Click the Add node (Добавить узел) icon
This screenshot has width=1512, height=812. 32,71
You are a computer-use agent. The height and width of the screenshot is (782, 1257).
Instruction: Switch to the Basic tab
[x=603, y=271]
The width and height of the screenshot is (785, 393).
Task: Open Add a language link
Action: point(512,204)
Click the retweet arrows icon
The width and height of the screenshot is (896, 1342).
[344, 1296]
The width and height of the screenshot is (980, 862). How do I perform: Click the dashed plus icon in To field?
--
:: Exercise aim ::
So that nothing is lost, write out each record exactly as it appears above.

:: Solution for this exercise ::
Click the Add node (Добавить узел) icon
This screenshot has width=1512, height=812. 32,71
You are a computer-use agent. The height and width of the screenshot is (782, 1257).
Instruction: Switch to the Basic tab
[x=603, y=271]
The width and height of the screenshot is (785, 393).
Task: Open Add a language link
Action: point(512,204)
Click the retweet arrows icon
The width and height of the screenshot is (896, 1342).
[344, 1296]
The width and height of the screenshot is (980, 862). How do I perform: Click the dashed plus icon in To field?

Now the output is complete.